Big, complicated cases often are launched in the waning days of a political administration after the evidence has been gathered and the political climate might not matter as much. The Justice Department’s 1969 landmark antitrust case against IBM Corp., for example, was launched in the waning days of the Lyndon B. Johnson administration, and it was quietly killed a decade later at the beginning of the Ronald Reagan administration.

Campaign Is Several Years in Making

Chief antitrust officer Joel I. Klein, meanwhile, has appeared more receptive to new ideas in economic theory and is close to Atty. Gen. Janet Reno.

The campaign is several years in the making. One attorney familiar with the process said that it has its roots in a losing effort in 1994 to prosecute a price-fixing case in the diamond industry.
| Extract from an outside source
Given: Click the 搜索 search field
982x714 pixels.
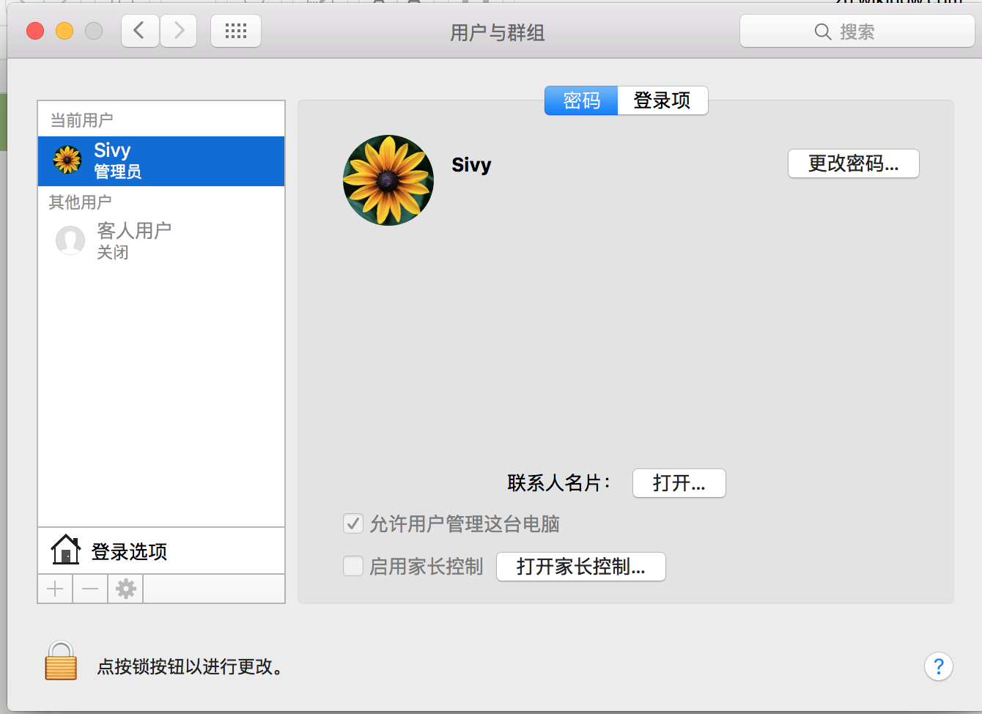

The frustration and disappointment of that defeat prompted the department’s enforcement section to take stock of its methods, particularly those that bear on growing international markets. In recent years, antitrust regulators have moved forcefully to target international cartels, strengthen their contacts with overseas authorities and develop a leniency program for corporate whistle-blowers willing to cooperate.

“The amount of analysis that the antitrust agencies are doing is more elaborate,” and that takes time, said Phil Verveer, a veteran Washington antitrust lawyer who helped the government bring the case that, ultimately, in the early 1980s broke up the old AT&T; monopoly on telephone service.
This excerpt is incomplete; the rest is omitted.